Were disbelief and hypocrisy specific with the time of Holy Prophet ﷺ or does it still exist?
(1) It has sometimes been debated as to whether the distinction between Kufr (infidelity or disbelief) and Nifaq (hypocrisy) still holds good even after the days of the Holy Prophet ﷺ.
The correct position with regard to this question is this. At that time, there were two ways of identifying a hypocrite and declaring him to be one either Allah Himself informed the Holy Prophet ﷺ through revelation that such and such a man was not a Muslim at heart but a hypocrite, or a man through some word or deed overtly repugnant to the Islamic creed or practice showed himself up as a hypocrite, thus providing a clear evidence against himself. Divine revelation having ceased with the departure of the Holy Prophet ﷺ from this world, the first way of identifying a hypocrite is no longer available, but the second way is still valid. That is to say, if a man is found, on certain evidence, to be guilty, in word or deed, of rejecting or opposing or distorting or holding in scorn the basic doctrines of Islam undeniably established by the Holy Quran, the Hadith and ijma’ (consensus), he would be regarded as a Munafiq (hypocrite) in spite of his claim to be a true Muslim. The Holy Quran gives such a hypocrite the name of a “Mulhid or heretic الذین یلحدون فی اٰیٰتنا : “Those who distort Our verses”, (41:40), and the Hadith calls him a Zindiq. One must also add that since the kufr (infidelity) of such a man has been proved by clear and definite evidence, the shariah will not put him in a separate category, but deal with him as it would deal with any other kafir (infidel). That is why the authentic scholars are unanimous in concluding that after the departure of the Holy Prophet ﷺ the question of hypocrites ceased to be a relevant one – now anyone who is not a genuine Muslim will be regarded as kafir.

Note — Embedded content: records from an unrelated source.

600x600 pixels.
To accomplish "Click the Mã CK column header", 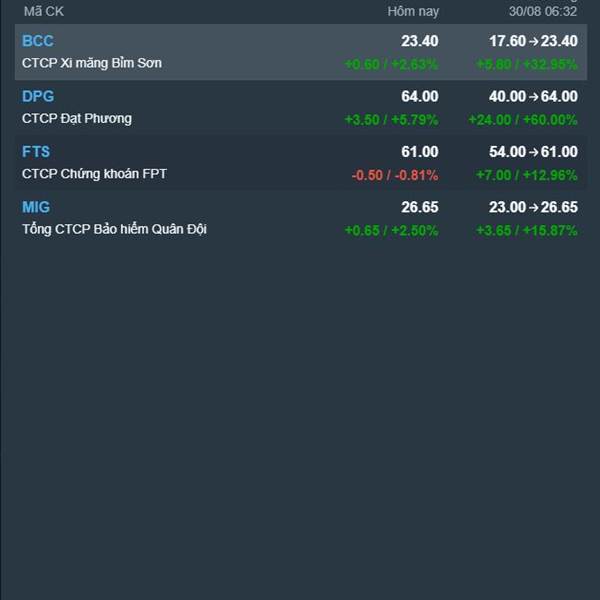I will point(44,11).
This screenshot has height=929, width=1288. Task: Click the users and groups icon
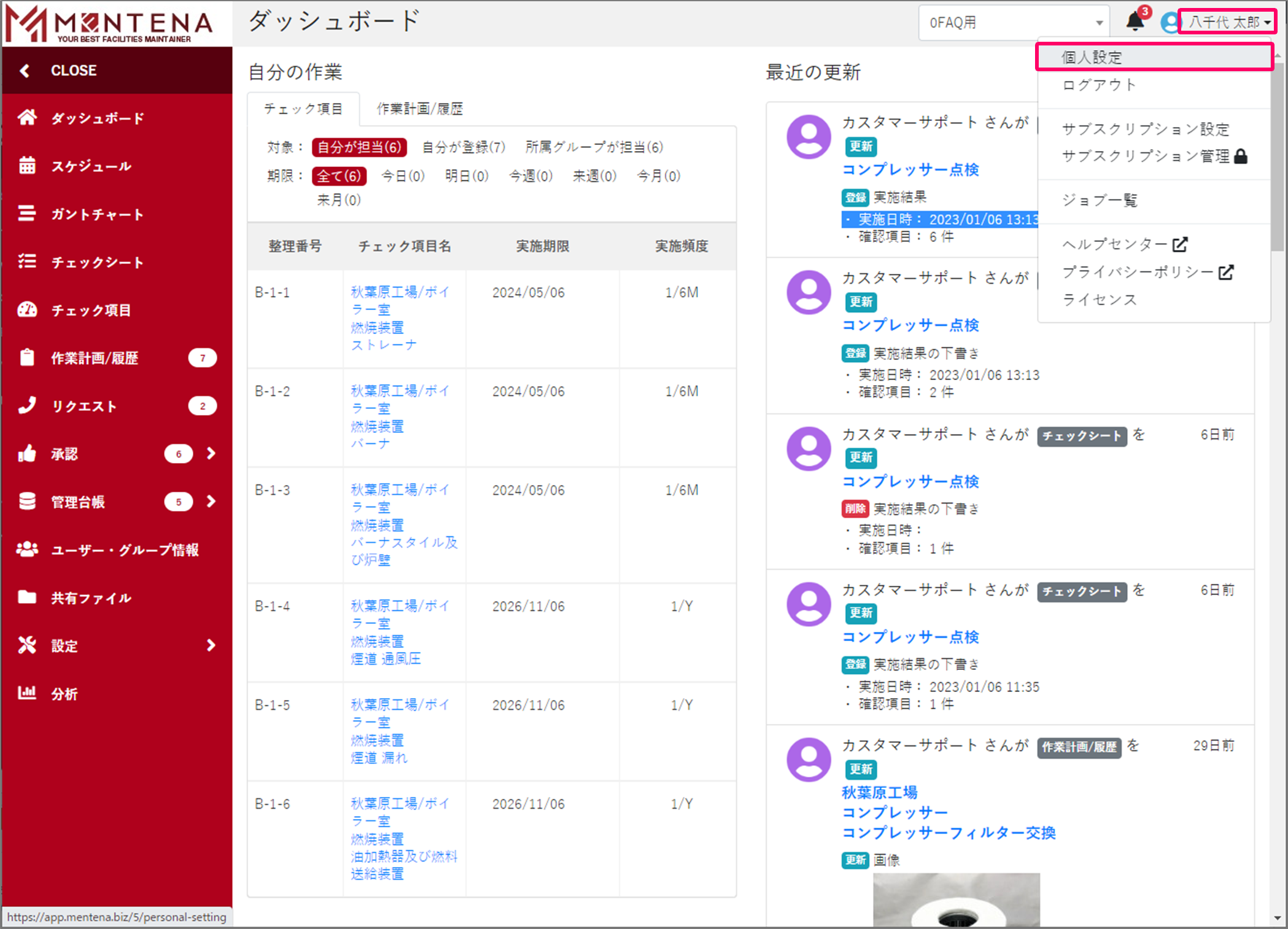[27, 550]
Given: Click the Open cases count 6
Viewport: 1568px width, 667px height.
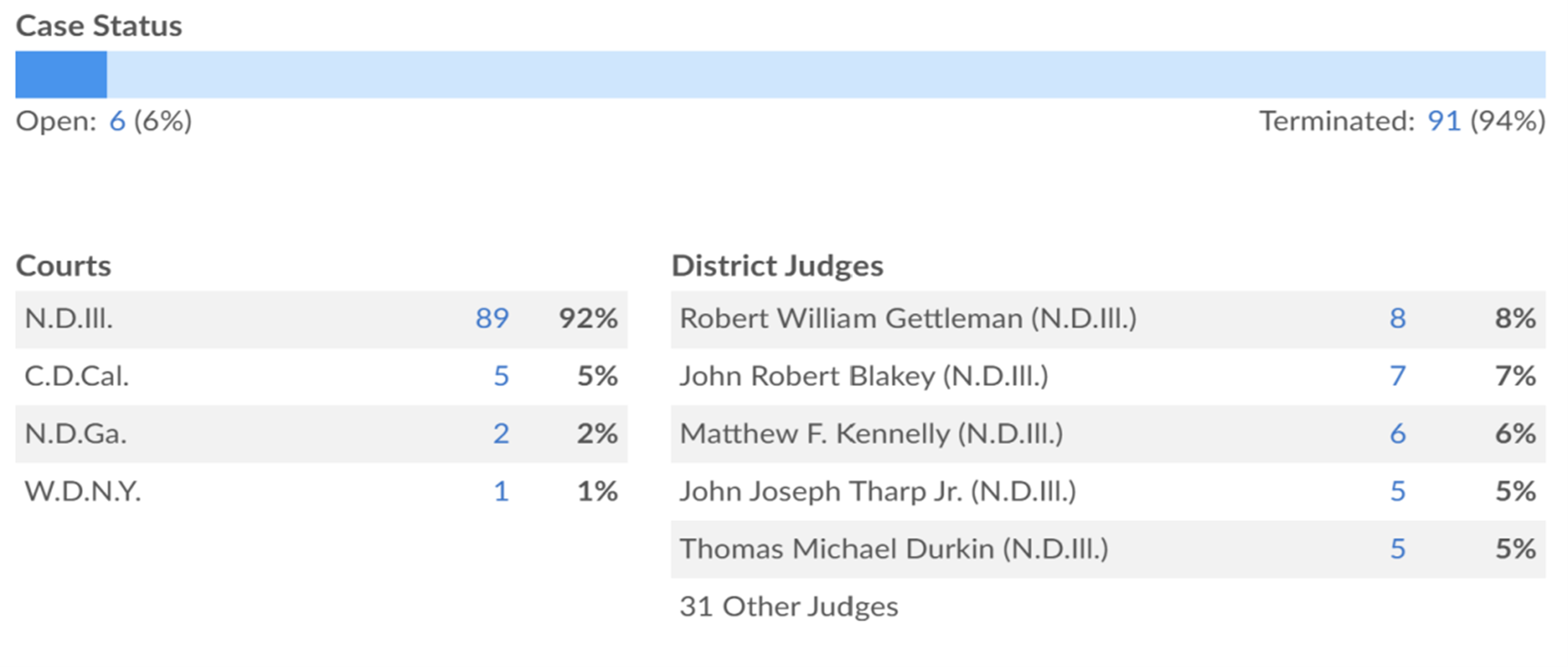Looking at the screenshot, I should tap(117, 121).
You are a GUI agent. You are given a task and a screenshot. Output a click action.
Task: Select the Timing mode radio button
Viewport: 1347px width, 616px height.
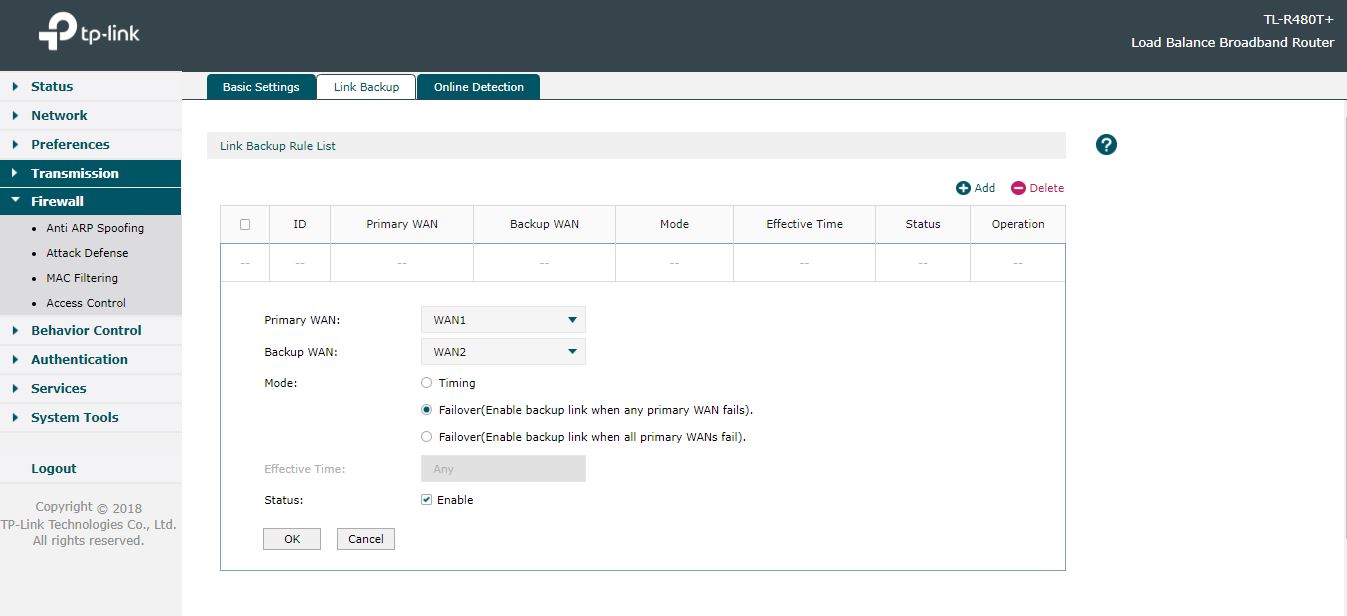click(x=426, y=382)
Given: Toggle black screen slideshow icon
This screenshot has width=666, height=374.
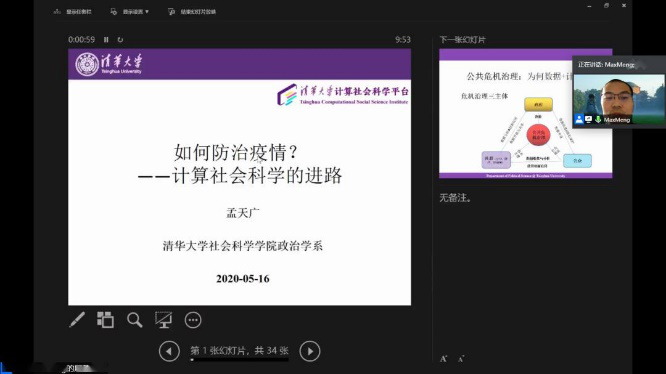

The famous author, Al-‘Aini, in his commentary on Al-Bukhari reports from Imam Malik that after the days of the Holy Prophet ﷺ this is the only available means of identifying ‘hypocrisy’, and that a man who carries this mark could be called a hypocrite.
Rules of disbelief and faith
(2) As we have already said, verse 13 defines what ‘Iman (faith) really is: آمنوا کما اٰمن الناس :”Believe as other men have believed”. In other words, the criterion for judging one’s claim to ‘Iman is the ‘Iman of the blessed Companions of the Holy Prophet ﷺ, and any claim to Iman which does not conform to it is not acceptable to Allah and to the Holy Prophet ﷺ. If a man has the presumption (as is all too common these days) to interpret an Islamic doctrine or verse of the Holy Quran in a way which departs from the explicit and clear explanation provided by the Holy Quran itself or by the Holy Prophet ﷺ, his individual opinion and belief, no matter how much it titillates the palate of his contemporaries or feeds their fancy, will have no value or validity in the eyes of the shariah.
For example, the Qadianis claim that like Muslims they too believe in the doctrine of the Finality of the Prophethood of Muhammad ﷺ, but in this respect, they deviate from what the Holy Prophet g has himself stated, and what the Companions believed in, and distort the doctrine so as to make room for the prophethood of Mirza Ghulam Ahmad of Qadian; so, according to the indication of the Holy Quran, they come under this indictment: وما ھم بمؤمنین :”They are no believers.”
In short, if a man interprets an Islamic doctrine in a way which is repugnant to the Iman of the blessed Companions, and yet claims to be a Muslim on the basis of his adherence to this doctrine and also performs ‘his religious duties exactly like Muslims, he will not be considered a Mumin (true Muslim) until and unless he agrees to conform to the criterion of ‘lman laid down by the Holy Quran.
Removal of a doubt: The people of kaaba (Ahl al Qiblah) will not be called kafir means?
(3) We may also dispel a misunderstanding which often arises – and is more often made to arise with an ulterior motive – with regard to the famous dictum in the Hadith and Fiqh (Islamic Jurisprudence) that the ‘people of the Kaaba’ (Ahl al-Qiblah), that is, those who turn towards the Kaaba in offering prescribed Salah cannot be branded as infidels. The verse under discussion clearly defines the meaning of the phrase, Ahl al-Qiblah. The term pertains only to those who do not deny any of the basic essential doctrines and commandments of Islam which are called the Daruriat (essentials). For that matter even the hypocrites mentioned in the Holy Quran used to offer their prayers exactly as the Muslims did; but turning towards Kaaba while praying was not taken to be sufficient to make them acceptable as true Muslims, simply because they did not have faith in all the essentials of Islam as the blessed Companions did.